Поверить в это никак невозможно, если не знать, например, что девушка мерила пальто в кромешной тьме и без зеркала. Хотя и на ощупь трудно так ошибиться, чтобы прям как тулуп! да на ком? – на ямщике! Кстати, тулуп на ямщике может сидеть по-разному.

Заключение: вот такие обидные казусы могут случиться в совершенно безобидном тексте, если в одном коротком предложении без удержу броситься сразу в две «женские» крайности.

Не спеша мы добрались до второй главы романа. Наш герой Петя вернулся в мастерскую старухи-художницы, у которой проживал.

«Не заглядывая к старухе, он поднялся в свою каморку, снял, бросил на кресло плащ, что случалось с ним очень редко даже в последние проклятые месяцы…» (12-я стр.)

Читатель, так что же «случалось с ним очень редко?» – вы поняли? И как все происходило раньше – до «проклятых месяцев»: не снимал плаща? Или не бросал? Может быть, аккуратно клал? А может быть бросал, но не на кресло? Или сначала заглядывал к старухе не раздеваясь? Прямо в верхней одежде?

Чтобы читателю был понятен случайный характер поведения героя, ему надо дать знать, как все происходило у Пети в обычные, так сказать типичные для него дни.

«Снизу, из мастерской, доносились голоса… Несколько раз взрывался молодой и сильный смех женщины. Красивый, низкий и свободный смех. Кокетки и глупенькие так не смеются. Нужно быть достаточно привлекательной, чтобы позволить себе подобную роскошь». (12-я стр.)

Поговорим о смехе женщины, более ни о чем, поскольку ее смех настолько уникален, что стоит обратить на него особое внимание. Это будет тем более увлекательно, что мы пока ничего не знаем о женщине, которая смеется.

«…молодой и сильный смех женщины…»

Когда говорят о «сильном» голосе, то имеют в виду мощь, диапазон звучания. «У певца сильный голос», – говорят вам, и у вас не возникает вопросов; во всяком случае, вы предполагаете, о чем идет речь. «У юмориста N сильный смех», – говорят вам, и вы не понимаете, что это за смех такой. Что подразумевается под «сильным» смехом? Если воспринимать смех в категориях «тише – громче» (а как иначе, тем более что читателю сообщили, что смех «взрывался»), то героиня «из мастерской» просто-напросто громко смеялась.

Теперь зададимся вопросом: может ли смех быть «молодым»? Если ответить утвердительно, то тогда придется признать, что смех может быть и старым, и тогда в литературе допустима фраза «за стенкой раздавался старый смех» – а это, согласитесь, настолько режет слух, что вряд ли кто-нибудь из писателей рискнет воспользоваться подобным определением.
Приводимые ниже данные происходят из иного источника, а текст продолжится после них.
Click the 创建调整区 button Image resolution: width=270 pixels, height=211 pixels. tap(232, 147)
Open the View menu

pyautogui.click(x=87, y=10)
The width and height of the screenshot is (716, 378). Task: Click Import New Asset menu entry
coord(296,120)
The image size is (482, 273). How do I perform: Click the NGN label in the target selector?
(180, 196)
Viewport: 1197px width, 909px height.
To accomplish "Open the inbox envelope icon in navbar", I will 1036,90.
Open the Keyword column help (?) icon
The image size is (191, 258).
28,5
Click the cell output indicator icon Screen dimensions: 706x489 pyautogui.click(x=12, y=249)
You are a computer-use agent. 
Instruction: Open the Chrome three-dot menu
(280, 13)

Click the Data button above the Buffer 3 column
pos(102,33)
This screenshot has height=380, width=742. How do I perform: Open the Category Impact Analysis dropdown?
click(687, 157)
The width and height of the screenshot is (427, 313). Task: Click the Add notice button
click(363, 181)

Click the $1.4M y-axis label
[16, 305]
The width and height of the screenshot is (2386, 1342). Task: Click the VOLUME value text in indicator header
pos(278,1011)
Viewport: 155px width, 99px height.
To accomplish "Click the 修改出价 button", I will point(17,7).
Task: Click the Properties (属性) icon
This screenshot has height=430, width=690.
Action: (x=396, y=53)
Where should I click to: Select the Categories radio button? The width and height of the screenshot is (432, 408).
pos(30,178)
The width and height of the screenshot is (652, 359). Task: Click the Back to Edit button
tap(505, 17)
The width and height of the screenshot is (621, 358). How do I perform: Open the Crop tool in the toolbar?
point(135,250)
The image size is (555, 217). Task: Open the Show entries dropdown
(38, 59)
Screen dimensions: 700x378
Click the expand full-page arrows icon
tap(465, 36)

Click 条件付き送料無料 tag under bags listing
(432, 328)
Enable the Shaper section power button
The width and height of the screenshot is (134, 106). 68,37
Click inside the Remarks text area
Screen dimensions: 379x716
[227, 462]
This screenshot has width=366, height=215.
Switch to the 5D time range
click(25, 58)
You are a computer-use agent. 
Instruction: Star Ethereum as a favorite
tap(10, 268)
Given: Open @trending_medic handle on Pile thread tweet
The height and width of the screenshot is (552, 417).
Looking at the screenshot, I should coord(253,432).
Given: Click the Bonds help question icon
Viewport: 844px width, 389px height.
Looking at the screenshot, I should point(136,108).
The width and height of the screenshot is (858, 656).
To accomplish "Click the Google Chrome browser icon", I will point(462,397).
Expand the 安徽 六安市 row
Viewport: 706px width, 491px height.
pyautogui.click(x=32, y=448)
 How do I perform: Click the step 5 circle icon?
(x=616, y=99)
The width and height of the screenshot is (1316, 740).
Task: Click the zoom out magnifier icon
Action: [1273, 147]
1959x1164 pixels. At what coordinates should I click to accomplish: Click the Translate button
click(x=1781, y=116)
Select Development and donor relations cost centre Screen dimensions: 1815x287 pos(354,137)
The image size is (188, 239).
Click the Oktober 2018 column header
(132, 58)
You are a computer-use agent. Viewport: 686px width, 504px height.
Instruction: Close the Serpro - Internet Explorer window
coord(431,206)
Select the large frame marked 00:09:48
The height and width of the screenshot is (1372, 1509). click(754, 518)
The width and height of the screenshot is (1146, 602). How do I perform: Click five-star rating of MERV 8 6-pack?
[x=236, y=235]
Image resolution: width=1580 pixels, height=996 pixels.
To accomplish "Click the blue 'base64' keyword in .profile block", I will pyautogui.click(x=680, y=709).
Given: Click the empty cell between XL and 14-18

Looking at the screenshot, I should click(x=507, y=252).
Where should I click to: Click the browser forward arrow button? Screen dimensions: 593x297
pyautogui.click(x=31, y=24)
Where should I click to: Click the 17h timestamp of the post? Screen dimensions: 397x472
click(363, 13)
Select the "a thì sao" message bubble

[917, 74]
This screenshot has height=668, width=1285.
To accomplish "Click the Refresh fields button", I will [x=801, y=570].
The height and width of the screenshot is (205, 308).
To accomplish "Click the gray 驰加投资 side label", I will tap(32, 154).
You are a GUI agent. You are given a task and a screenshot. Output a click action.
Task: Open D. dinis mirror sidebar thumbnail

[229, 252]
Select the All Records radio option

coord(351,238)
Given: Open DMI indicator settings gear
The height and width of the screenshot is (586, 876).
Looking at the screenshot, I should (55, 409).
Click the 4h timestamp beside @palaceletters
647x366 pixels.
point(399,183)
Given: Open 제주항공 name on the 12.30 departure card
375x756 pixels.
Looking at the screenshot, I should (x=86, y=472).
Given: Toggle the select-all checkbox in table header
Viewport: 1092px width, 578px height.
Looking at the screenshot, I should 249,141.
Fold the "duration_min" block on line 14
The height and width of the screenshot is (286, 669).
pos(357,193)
Решение проблемы несложное: надо молодость приписать не смеху, а тому, кто смеется: «громкий смех молодой женщины». Вы возразите, сказав, что старая женщина вполне может смеяться как молодая. Возможно. Но в данном случае мы не видим эту женщину и не знаем ее возраста. Смеется же она как молодая, поэтому мы предварительно и говорим: «громкий смех молодой женщины».

Громкий смех молодой женщины можно себе легко вообразить. Этого представления вполне достаточно для первоначального формирования образа героини – до знакомства с ее внешностью. Достаточно, но, как выясняется, не для автора. Автор в который уже раз попадает в ловушку избыточного описания, и в итоге его настигает проклятье бесконечных уточнений, сравнений и деталей.

Смех у женщины, сообщает читателю автор, не только «молодой и сильный», но еще и «красивый, низкий и свободный».

Прежде чем попытаться представить этот смех с учетом пяти определений, ему данных, остановимся ненадолго на эпитете «свободный». Тут такая же проблема, как и с «молодым» смехом: если у человека может быть «свободный» смех, то с таким же успехом у него может быть и «несвободный» смех. Вообще говоря, смех, как и речь, – это совокупность звуков разной частоты и амплитуды, передаваемых посредством колебаний воздуха. Поэтому желательно не приписывать смеху определения в отрыве от его обладателя, тогда не будет огорчительных недоразумений. Вот пример: «Старик вдруг засмеялся совершенно свободно, с каким-то молодым задором, не стесняясь и не сдерживая себя…» Мы не ответили на вопрос «какой смех?», но мы ответили на вопрос «как смеялся старик?», и нам все понятно «про его смех».

Наконец о смехе женщины из мастерской «в целом». Попробуйте проделать следующее. Закройте глаза и мысленно начинайте прибавлять к неизвестному вам смеху неизвестной вам женщины по одному определению, только не спешите: «молодой», «сильный» и так далее. После каждого определения делайте паузу и пытайтесь представить себе смех с учетом тех эпитетов, которые вы уже добавили. Что у вас получилось? Когда начались трудности? На третьем определении? Вы не знаете, что такое «красивый» и «свободный» смех? А в конце, в итоге-то что? Ничего? Каша? Трудности с воображением? Странно. Может, автору не стоило останавливаться и надо было уточнить характер смеха дополнительной парочкой эпитетов и довести их общее число до семи?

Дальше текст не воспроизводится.